Marijuana and Glaucoma
Studies in the early 1970s showed that marijuana, when smoked, lowers intraocular pressure in people with normal pressure and those with glaucoma. In an effort to determine whether marijuana, or drugs derived from marijuana, might be effective as a glaucoma treatment, the National Eye Institute supported research studies from 1978 to 1984. These studies demonstrated that some derivatives of marijuana lowered intraocular pressure when administered orally, intravenously, or by smoking, but not when topically applied to the eye. However, none of these studies demonstrated that marijuana -- or any of its components -- could safely and effectively lower intraocular pressure any more than a variety of drugs then on the market.
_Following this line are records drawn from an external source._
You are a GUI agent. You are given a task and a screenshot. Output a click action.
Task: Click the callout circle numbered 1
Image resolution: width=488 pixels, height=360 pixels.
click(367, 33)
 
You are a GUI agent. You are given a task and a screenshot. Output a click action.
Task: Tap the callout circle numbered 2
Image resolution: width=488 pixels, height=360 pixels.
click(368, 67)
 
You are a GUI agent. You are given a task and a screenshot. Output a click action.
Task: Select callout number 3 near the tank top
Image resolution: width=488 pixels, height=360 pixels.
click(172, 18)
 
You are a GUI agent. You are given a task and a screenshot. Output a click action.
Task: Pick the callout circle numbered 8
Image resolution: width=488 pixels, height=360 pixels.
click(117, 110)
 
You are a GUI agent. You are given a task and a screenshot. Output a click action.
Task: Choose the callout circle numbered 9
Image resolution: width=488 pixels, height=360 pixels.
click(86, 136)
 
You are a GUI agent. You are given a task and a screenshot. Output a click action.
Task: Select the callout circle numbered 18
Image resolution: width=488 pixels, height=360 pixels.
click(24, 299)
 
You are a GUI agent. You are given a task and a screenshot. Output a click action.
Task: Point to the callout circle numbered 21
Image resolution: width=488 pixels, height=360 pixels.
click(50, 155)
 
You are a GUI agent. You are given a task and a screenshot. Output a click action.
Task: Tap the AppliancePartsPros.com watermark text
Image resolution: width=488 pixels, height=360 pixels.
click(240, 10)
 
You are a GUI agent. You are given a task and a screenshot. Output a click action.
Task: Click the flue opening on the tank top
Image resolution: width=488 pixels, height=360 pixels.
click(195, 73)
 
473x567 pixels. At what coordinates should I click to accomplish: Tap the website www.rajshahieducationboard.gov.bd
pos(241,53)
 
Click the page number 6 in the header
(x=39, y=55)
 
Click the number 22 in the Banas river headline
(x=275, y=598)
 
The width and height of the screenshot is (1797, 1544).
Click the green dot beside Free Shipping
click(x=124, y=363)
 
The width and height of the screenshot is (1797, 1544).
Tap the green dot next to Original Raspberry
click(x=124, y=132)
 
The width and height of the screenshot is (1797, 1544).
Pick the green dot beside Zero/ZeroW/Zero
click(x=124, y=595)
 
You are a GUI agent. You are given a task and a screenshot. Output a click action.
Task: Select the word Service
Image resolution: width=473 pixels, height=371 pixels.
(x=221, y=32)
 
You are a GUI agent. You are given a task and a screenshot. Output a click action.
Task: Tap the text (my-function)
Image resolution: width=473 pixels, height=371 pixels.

As research with other potential glaucoma drugs has shown, simply lowering intraocular pressure does not necessarily control the disease. In addition, some potentially serious side effects were noted, including an increased heart rate and a decrease in blood pressure in studies using smoked marijuana.
A wide variety of therapies are currently used to treat glaucoma, including FDA-approved drugs and laser and conventional surgery. Several of these medications have just recently been approved by the FDA. Research to date has not investigated whether marijuana use offers any advantages over currently available glaucoma treatments or if it is useful when used in combination with standard therapies.
For more information on Marijuana, read the Workshop on the Medical Utility of Marijuana -- Report to the Director, NIH, by the Ad Hoc Group of Experts.


Acupuncture
Two separate case series with glaucoma have found that most patients report a subjective improvement of central visual acuity after acupuncture but there was no change in eye pressure or visual field (Survey of Ophthalmology 2001:46:43-55).
What is Acupuncture?
Acupuncture is based on the belief that health is determined by a balanced flow of vital life energy (called qi or chi) present in all living organisms. This energy circulates in the body along 12 major energy pathways called meridians. Each meridian contains over 1000 acupoints that can be stimulated to alter the flow of qi. With the use of special needles inserted just under the skin at these acupoints, an acupuncturist attempts to correct or rebalance the flow of energy to treat disease.
To date, there is no clear evidence that Stress or Relaxation (Meditation) can affect eye pressure or glaucoma. There has been no convincing study showing a beneficial effect of Therapeutic Touch or Chiropractic Medicine on glaucoma.